Annual congregation in Lahore

Raiwind Ijtema (رائے ونڈ اجتماع) is an annual three-day congregation held at Raiwind Markaz, Lahore, Pakistan.

The congregation is attended by thousands of people from across the world every year. After Dua of last day, groups (Tablighi Jamaat) are formed that go to different parts of the world to preach, and the process continues until the next Ijtema.

Birth : 24 November 1941 - 4 Zilqada 1360 Monday
==History==
The ijtema, is held at Raiwind Markaz. A typical ijtema starts on a Thursday afternoon and continues for the next three days and ends with an exceptionally long prayer. These gatherings are considered moments of intense blessings by Tabligh Jamaat members and are known to attract members in excess of 2 million in Pakistan. The last day of Ijtema may often see several million people, including devoted celebrities, political and administrative brass of Pakistan. The Pakistani Ijtema is the largest of annual Tablighi Ijtemas after Bangladesh. In 2011 Pakistan divided the Ijtema into two parts and total 1 million People attended each of the two Ijtema.

This gathering lasts for 3 days and then groups of 10 to 15 people in a "Jamaat" (Muslim Group) are made to go around the world to preach the message of Allah. Hundreds of thousands of people attend this religious gathering yearly. Presently the Ameer (principal) of Raiwind Center is Maulana Nazar-ur-Rehman. Since 2007, this congregation has been held semiannually in Pakistan. A few Muslim scholars come from India, and the majority comes from Pakistan. The central theme of the sermons of Ulema is that the success in this life and the hereafter lies in the commandments of Allah and ways of Muhammad. Maulana Tariq Jameel is a scholar who delivers lectures during this annual convention which in Pakistan is called ijtema.

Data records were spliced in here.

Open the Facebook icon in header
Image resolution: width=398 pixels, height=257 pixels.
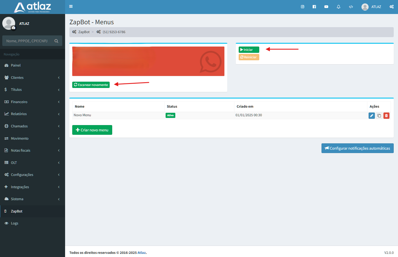coord(314,7)
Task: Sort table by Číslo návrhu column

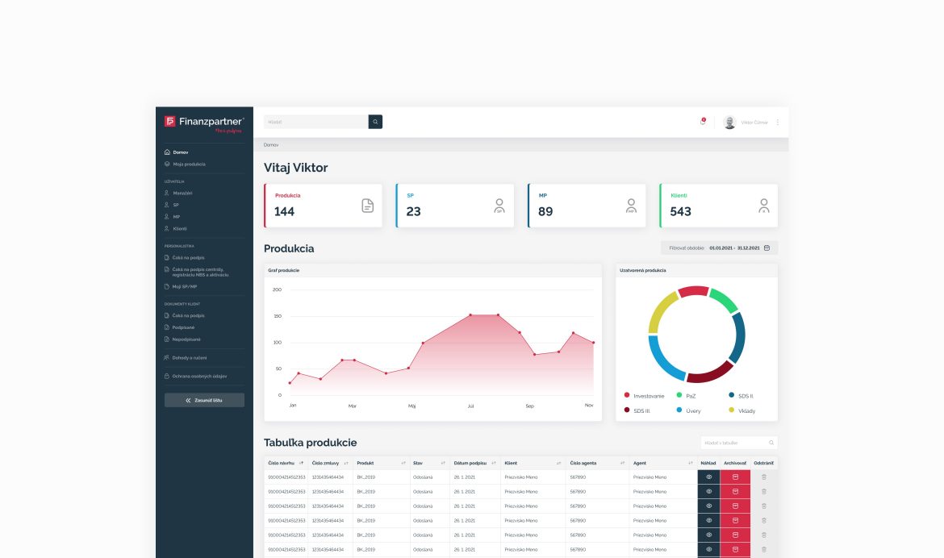Action: (301, 463)
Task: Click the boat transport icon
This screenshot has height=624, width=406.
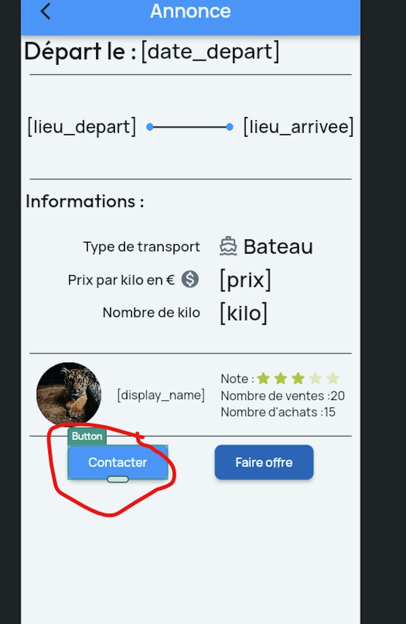Action: coord(228,246)
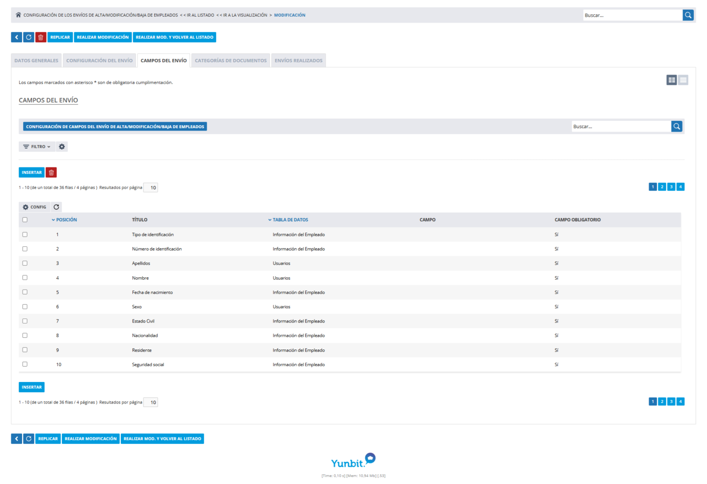
Task: Open filter settings gear next to Filtro
Action: pos(62,147)
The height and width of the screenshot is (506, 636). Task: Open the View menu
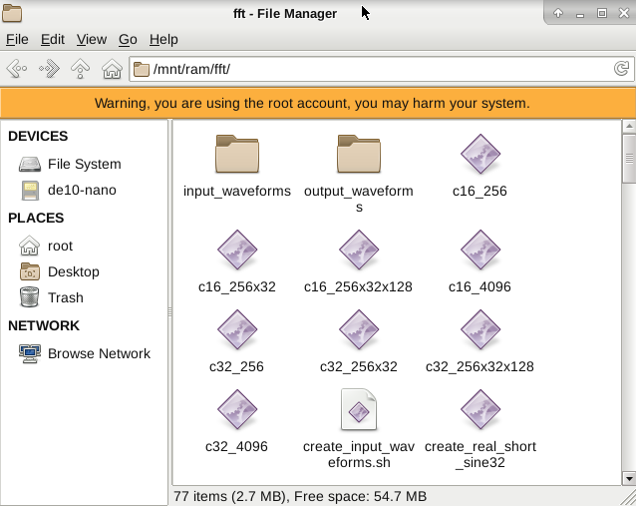(x=92, y=40)
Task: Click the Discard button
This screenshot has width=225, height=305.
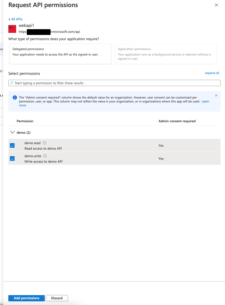Action: [57, 298]
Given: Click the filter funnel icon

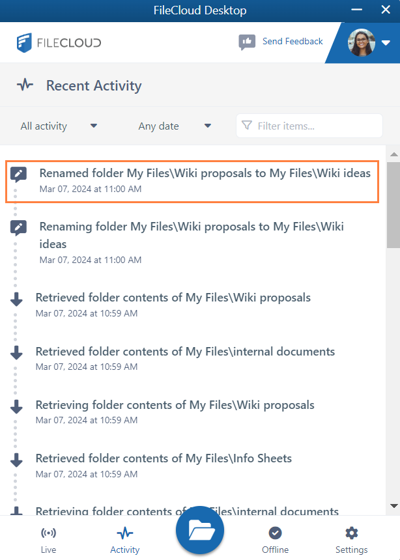Looking at the screenshot, I should (247, 125).
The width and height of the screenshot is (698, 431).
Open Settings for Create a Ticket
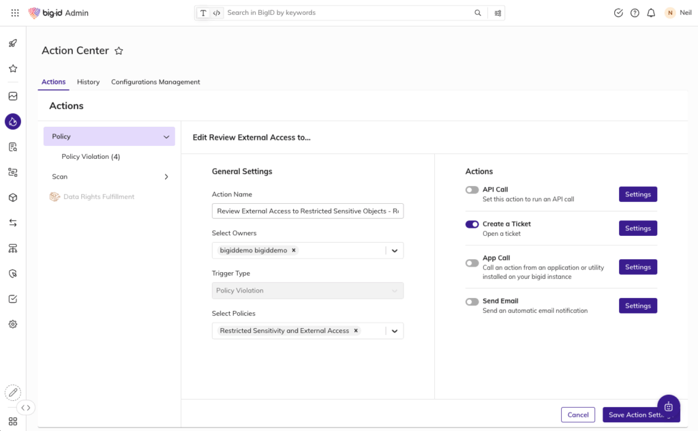(637, 228)
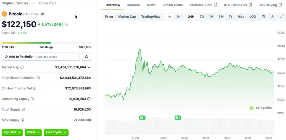Toggle chart to Market Cap view
286x140 pixels.
(x=127, y=17)
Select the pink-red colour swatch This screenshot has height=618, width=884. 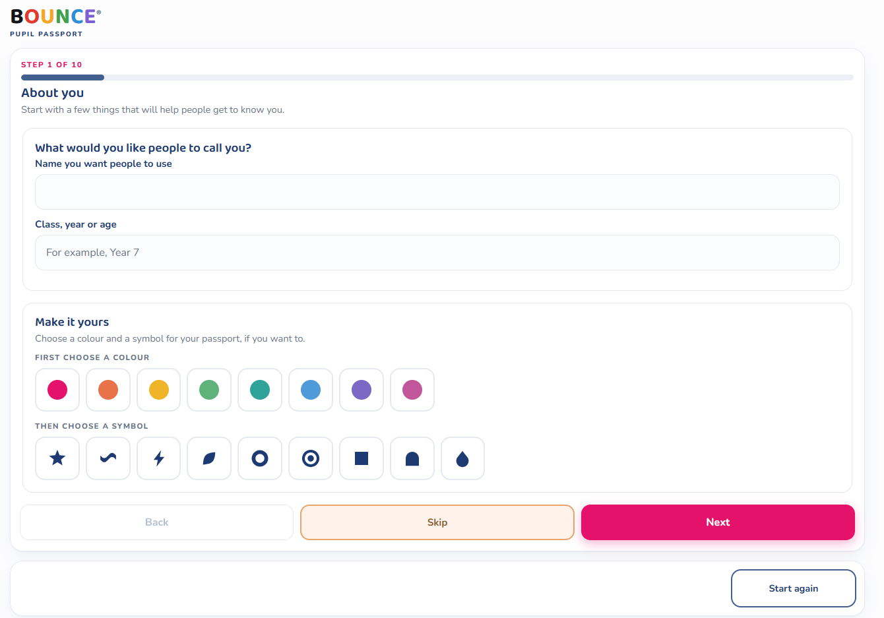57,390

Tabligh Jamaat encourages its followers to follow the pattern of spending "an evening, one night, three days, a week, or forty days, 40 continuous days a year, and ultimately 120 days at least once in their lives engaged in tabligh missions". During the course of these tours, members are generally seen dressed in simple, loose-clothing. The Jamaat's walking on streets can be identified by its members carrying sleeping bags and packs of bare minimum cookery on their backs and walking in a straight line along the pathways and footpaths, when they are aiming to arrive at a destination by foot. These members use mosques as their base during their stays but particular mosques, due to more frequent tablighi activities, have come to be specifically associated with this organisation. These mosques generally hold the periodic, smaller scale convocations for neighbourhood members.

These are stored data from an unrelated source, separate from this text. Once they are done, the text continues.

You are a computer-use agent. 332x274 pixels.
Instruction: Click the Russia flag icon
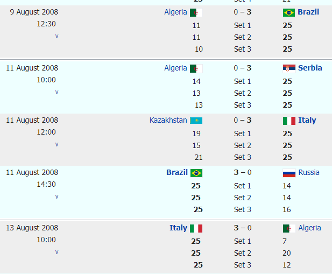[x=289, y=173]
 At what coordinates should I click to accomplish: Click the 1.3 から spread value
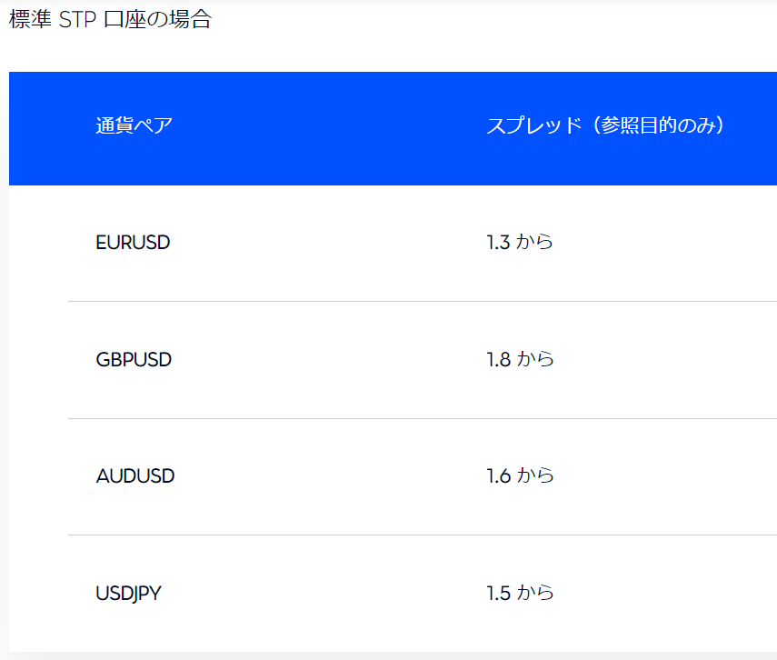[519, 243]
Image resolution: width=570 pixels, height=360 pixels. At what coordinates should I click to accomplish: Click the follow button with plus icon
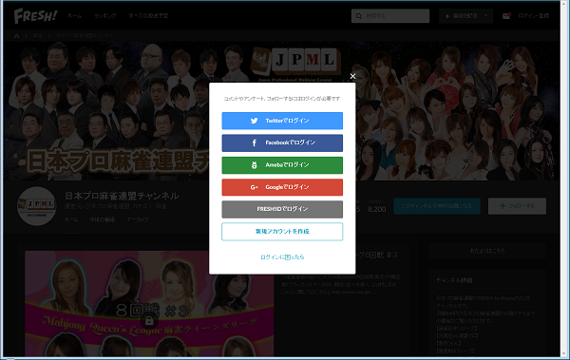(517, 206)
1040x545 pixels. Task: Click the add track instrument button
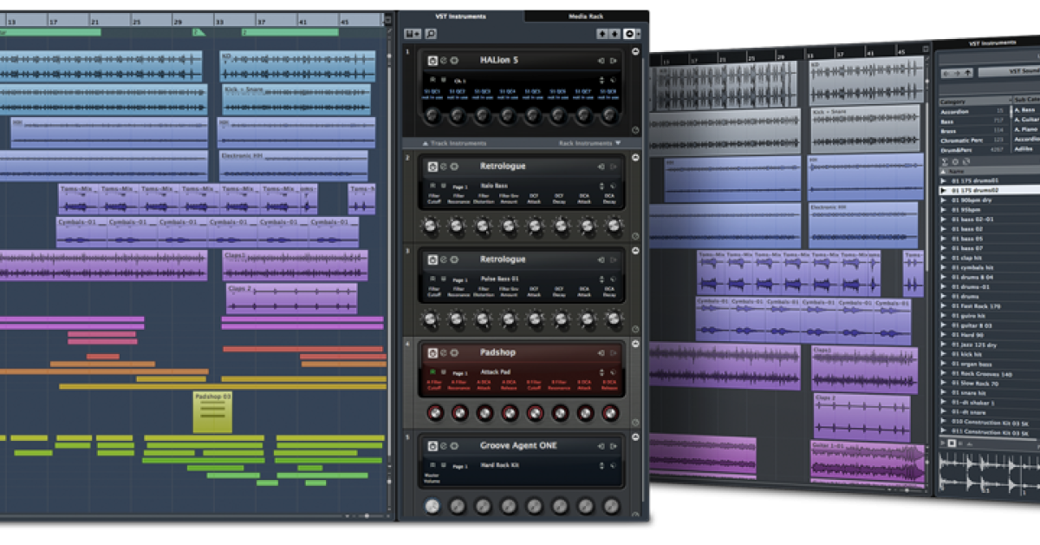pos(412,34)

During their stay in mosques, these jamaats conduct a daily gasht, which involves visiting local neighbourhoods, preferably with the help of a local guide. They invite people to attend the Maghrib prayer at their mosque and those who attend are delivered a sermon after the prayers, which essentially outlines the Six Principles. They urge the attendees to spend time in tabligh for self reformation and the propagation of Islam. Also the regular activities like eating, sleeping etc. are also carried out in the mosques.

Generally, the assumed role of these jamaat members cycle in a way that they may be engaged as a preacher, a cook or as a cleaner at other times. Among Tabligh Jamaat members, this is generally referred to as khidmat which essentially connotes to serving their companions and freeing them for tablighi engagements. The members of the Jamaat are assigned these roles based on the day's mashwara. The markaz keeps records of each jamaat and its members, the identity of whom is verified from their respective mosques. Mosques are used to assist the tablighi activities of individual jamaats that voluntarily undertake preaching missions. Members of a jamaat, ideally, pay expenses themselves so as to avoid financial dependence on anyone. However, reverent members may at times also sponsor expenses of some of their "brothers" who might be devoted members but without necessary financial means.

In 2011 the congregation divided into two phases due to administrative and security reasons.